Die Aktivierung von mobilen Zielgruppen gelingt auch auf Verkehrsmitteln: Um die Zielgruppe Fernreisende zu aktivieren, setzte das Pharmaunternehmen Glaxo-SmithKline auf zwei und neun Quadratmeter große Traffic Boards an der Heckfläche und an den Seiten von städtischen Bussen. Damit rief das Unternehmen zeitlich passend zur Urlaubssaison die für tropische Länder unumgängliche Hepatitis-Impfung ins Gedächtnis.
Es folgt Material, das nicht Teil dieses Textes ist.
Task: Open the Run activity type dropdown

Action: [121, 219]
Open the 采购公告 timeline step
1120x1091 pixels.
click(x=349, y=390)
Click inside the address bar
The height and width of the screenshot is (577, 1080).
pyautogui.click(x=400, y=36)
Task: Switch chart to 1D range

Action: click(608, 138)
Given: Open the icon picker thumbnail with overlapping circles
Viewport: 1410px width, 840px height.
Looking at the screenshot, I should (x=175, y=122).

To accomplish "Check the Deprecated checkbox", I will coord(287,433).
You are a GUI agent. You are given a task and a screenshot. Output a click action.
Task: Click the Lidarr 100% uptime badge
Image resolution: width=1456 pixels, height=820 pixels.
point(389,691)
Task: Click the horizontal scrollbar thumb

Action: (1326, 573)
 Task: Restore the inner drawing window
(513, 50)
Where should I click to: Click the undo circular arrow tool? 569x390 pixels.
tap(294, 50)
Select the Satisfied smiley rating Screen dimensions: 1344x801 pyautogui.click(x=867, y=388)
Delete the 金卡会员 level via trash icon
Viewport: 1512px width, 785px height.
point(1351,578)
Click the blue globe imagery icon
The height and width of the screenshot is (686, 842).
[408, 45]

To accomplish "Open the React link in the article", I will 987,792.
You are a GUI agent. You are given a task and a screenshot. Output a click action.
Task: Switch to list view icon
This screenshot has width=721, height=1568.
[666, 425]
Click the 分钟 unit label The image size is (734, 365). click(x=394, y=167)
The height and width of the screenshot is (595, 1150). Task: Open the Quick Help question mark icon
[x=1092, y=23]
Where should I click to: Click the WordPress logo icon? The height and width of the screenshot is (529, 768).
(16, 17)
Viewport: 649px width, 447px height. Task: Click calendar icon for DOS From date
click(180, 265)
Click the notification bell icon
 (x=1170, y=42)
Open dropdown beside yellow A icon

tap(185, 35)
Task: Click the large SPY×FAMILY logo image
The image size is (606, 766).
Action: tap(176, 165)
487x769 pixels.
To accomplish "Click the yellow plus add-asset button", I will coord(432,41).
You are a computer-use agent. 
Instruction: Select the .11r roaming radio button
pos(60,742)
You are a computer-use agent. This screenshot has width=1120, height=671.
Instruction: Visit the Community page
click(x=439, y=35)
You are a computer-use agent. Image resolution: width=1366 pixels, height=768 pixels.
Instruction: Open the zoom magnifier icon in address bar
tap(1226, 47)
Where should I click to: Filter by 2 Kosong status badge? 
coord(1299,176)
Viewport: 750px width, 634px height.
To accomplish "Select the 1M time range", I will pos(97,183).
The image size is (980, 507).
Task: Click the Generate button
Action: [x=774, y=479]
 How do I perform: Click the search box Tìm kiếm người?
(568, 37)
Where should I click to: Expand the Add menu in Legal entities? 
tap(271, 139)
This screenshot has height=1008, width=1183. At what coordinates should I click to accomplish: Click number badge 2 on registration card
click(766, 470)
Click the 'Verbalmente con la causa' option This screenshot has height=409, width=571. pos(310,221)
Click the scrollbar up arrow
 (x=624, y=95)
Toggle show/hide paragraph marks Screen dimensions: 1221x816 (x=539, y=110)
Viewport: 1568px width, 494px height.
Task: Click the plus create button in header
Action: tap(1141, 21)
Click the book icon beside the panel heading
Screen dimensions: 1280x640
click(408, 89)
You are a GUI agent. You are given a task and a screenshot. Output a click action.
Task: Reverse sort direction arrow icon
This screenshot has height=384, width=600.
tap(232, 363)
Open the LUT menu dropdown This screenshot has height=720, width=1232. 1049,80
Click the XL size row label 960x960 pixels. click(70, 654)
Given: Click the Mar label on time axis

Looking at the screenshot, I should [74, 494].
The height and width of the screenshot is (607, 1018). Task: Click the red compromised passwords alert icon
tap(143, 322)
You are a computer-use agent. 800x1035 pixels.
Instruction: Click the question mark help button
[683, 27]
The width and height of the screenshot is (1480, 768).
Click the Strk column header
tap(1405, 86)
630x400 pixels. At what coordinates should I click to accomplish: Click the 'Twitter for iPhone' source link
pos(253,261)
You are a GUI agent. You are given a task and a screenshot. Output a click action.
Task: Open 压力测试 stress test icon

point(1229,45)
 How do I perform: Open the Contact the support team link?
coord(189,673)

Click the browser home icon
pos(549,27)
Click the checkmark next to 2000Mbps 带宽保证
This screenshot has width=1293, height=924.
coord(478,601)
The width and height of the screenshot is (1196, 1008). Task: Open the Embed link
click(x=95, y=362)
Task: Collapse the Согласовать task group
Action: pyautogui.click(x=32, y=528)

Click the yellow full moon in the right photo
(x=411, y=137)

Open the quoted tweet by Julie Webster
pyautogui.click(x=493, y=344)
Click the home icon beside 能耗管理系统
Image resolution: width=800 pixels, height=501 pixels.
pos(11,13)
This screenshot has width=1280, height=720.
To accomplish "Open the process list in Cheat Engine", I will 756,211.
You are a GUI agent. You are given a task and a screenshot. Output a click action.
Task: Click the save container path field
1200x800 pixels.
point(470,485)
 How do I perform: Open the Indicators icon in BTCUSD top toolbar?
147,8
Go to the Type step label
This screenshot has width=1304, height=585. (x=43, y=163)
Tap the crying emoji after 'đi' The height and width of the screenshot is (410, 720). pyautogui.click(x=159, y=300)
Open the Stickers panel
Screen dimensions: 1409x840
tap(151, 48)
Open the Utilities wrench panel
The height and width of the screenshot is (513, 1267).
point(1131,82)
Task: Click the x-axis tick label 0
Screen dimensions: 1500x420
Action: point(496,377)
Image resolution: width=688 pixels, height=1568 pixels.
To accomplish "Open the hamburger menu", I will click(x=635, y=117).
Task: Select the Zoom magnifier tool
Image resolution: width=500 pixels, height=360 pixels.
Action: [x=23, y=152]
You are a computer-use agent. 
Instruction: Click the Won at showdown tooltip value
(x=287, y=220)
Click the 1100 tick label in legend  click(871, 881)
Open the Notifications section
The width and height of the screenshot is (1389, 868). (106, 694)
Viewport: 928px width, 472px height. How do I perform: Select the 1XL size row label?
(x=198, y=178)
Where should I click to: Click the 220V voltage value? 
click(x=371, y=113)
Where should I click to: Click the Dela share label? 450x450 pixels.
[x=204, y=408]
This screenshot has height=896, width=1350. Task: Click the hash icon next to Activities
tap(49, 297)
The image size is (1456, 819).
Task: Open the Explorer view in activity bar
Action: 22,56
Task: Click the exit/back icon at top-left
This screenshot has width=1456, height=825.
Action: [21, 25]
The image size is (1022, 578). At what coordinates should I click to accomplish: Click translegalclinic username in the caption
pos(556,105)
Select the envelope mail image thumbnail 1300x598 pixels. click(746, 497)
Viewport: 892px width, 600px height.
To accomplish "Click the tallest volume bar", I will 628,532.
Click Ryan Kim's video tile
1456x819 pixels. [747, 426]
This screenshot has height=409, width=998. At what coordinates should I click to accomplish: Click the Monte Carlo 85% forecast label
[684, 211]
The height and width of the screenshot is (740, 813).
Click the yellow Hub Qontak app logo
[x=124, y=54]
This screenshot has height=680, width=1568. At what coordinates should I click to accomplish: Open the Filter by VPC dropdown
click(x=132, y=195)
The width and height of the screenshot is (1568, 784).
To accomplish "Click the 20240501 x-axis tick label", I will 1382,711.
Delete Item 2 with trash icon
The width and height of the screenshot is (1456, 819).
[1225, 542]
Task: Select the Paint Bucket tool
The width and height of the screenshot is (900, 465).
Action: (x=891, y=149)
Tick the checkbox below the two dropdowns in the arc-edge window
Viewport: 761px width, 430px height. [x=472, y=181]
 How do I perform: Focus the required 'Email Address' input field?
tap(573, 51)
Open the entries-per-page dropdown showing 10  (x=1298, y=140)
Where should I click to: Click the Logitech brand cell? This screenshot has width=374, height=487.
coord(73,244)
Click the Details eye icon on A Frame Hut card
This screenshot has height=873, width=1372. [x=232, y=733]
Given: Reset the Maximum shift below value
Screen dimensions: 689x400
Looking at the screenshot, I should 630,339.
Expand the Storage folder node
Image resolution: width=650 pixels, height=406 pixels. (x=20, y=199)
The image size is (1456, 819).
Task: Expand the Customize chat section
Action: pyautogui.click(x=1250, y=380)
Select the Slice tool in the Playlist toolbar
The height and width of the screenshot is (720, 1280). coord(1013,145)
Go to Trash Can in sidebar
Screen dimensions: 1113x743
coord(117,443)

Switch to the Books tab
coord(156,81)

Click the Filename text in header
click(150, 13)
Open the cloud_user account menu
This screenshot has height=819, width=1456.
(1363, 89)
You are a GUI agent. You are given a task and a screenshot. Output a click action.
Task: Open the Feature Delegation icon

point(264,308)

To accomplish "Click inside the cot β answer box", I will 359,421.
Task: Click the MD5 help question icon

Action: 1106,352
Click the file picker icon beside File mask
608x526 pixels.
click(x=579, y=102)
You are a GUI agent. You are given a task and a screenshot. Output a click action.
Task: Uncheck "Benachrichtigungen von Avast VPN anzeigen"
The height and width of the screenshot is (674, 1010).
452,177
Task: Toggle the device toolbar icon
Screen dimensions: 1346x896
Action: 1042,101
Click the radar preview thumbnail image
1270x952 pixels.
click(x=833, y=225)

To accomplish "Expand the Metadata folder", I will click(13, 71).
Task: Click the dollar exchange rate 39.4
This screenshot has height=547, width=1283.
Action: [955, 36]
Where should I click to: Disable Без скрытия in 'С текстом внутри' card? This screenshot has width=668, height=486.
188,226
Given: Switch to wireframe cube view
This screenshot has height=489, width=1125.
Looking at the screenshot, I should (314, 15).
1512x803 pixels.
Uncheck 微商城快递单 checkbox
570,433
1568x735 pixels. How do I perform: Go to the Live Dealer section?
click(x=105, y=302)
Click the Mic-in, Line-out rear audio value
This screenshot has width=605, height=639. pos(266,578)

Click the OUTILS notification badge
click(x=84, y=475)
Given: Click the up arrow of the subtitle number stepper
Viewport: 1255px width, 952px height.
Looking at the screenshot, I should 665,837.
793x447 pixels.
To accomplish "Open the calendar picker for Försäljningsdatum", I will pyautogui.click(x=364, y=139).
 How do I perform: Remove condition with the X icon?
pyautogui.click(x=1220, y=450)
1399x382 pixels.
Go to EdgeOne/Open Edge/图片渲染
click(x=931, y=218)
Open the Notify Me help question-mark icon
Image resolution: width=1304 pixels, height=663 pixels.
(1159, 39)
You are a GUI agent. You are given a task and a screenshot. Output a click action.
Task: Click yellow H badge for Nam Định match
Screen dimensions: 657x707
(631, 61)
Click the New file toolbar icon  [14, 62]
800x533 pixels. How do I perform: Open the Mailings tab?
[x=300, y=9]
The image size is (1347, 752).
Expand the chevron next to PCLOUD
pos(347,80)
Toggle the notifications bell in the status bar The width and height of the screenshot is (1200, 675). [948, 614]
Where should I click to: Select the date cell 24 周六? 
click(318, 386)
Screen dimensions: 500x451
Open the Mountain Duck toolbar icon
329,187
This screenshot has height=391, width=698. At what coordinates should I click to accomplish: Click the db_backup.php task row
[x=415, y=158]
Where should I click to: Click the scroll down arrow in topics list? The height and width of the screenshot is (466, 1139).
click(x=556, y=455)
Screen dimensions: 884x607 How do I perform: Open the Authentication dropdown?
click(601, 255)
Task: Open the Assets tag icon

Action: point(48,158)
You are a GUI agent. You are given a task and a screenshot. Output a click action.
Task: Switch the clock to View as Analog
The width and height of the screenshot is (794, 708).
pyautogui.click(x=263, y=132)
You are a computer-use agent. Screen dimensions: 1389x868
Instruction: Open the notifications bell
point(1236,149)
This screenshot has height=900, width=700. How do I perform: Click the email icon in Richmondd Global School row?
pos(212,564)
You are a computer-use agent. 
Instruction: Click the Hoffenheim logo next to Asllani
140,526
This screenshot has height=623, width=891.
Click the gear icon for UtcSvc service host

KONSEQUENT ZU ENDE GEFÜHRT und nachhaltig wird regionale Media, wenn sie Werbekunden in Dialog mit den in der Region verwurzelten Zielgruppen bringt. Die Verlängerung von klassischer, reichweitenstarker Kommunikation in regional wirksamen Kundendialog verspricht der MediaMail Planner der Deutschen Post (siehe auch Interview mit Detlef Burow, Vice President Media Consulting bei der Deutschen Post). Dabei wird die Microdialog-Datenbank der Deutschen Post mit der Typologie der Wünsche zusammengeführt. Mikrogeografische Zielgruppeninformationen treffen also auf aktuelle Verbraucherdaten wie Einstellungen zu Konsum und Medien, Lebenswelten, Motivationen oder Typologien.
Der MediaMail Planner übersetzt somit die Mediazielgruppe einer Klassikkampagne in eine Dialogmarketingzielgruppe. Seit Neuestem ist auch die Auswertung zu Hörfunk und Plakat möglich - gerade dieses mediale Duo gilt unter Planern in Kombination mit Dialogmarketing als besonders wirkungsstark in regionalen Zielgruppenstrategien.
Eine überdurchschnittlich hohe Abschlussquote erzielte eine Kampagne der LBS Baden-Württemberg, die mithilfe des MediaMail Planners in Dialogmarketing verlängert wurde. Die Zielgruppe: „Häuslebauer" in Baden-Württemberg mit Interesse an Altersvorsorge, im Alter zwischen 20 und 49, die zur Miete wohnen und über ein Haushalts-Nettoeinkommen von mehr als 1500 Euro verfügen. Die Informationen zu den Sehern eines LBS-TV-Spots wurden entsprechend der hinterlegten Mediapläne in Adresspotenziale zur punktgenauen Erreichung der definierten Zielgruppe umgewandelt. Und am Tag nach der Ausstrahlung des TV-Spots lag bereits ein Mailing im Briefkasten der regionalen Haushaltsentscheider.